RECORDS SUPPLIED section start

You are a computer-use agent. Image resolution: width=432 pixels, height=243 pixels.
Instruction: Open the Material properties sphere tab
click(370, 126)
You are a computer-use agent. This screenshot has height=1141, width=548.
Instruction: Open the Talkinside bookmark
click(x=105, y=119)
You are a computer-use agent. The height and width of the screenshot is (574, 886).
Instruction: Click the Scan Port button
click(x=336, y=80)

RECORDS SUPPLIED section end
RECORDS SUPPLIED section start

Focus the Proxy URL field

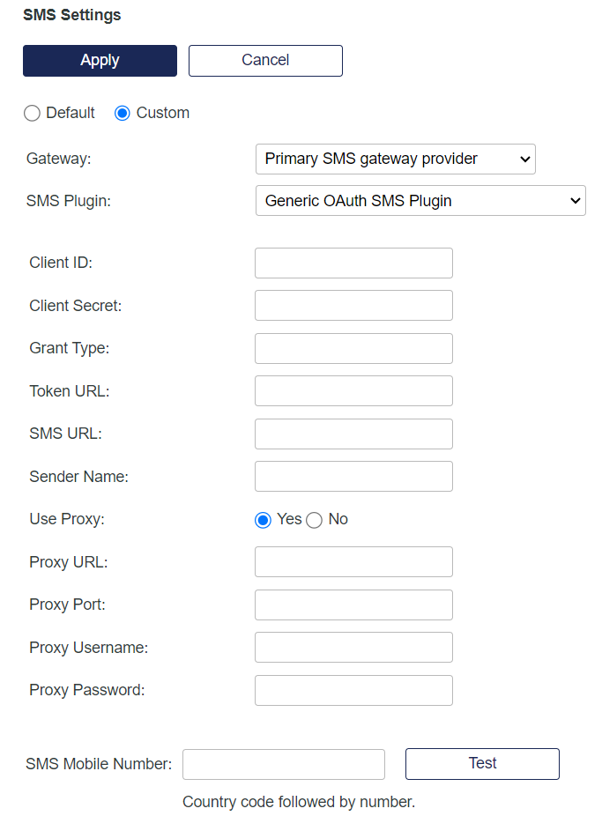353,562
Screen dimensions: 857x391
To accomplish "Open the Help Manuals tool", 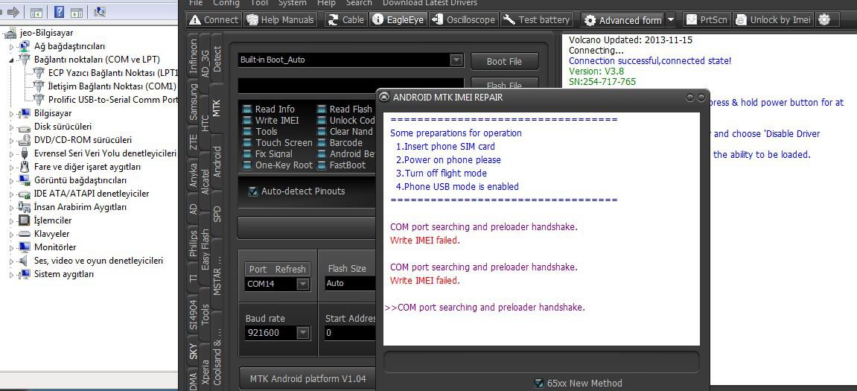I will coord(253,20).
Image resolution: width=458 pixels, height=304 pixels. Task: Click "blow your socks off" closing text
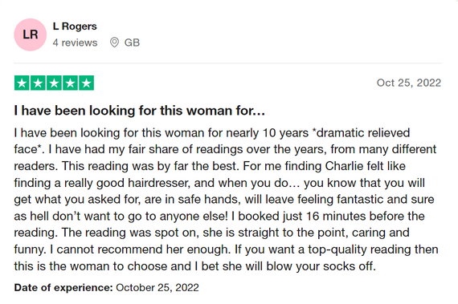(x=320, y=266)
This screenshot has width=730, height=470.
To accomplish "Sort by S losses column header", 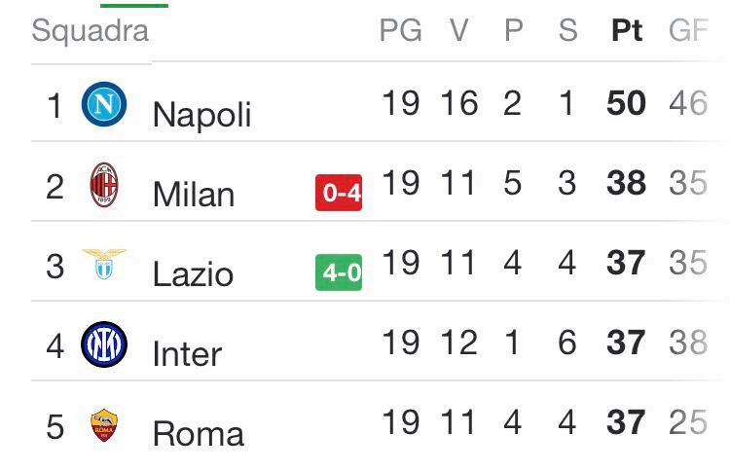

RECORDS SUPPLIED section end

> YOUR GOAL: Every line above that holds "This" should be tallied; answer with the total alone.

> RESPONSE AREA: 2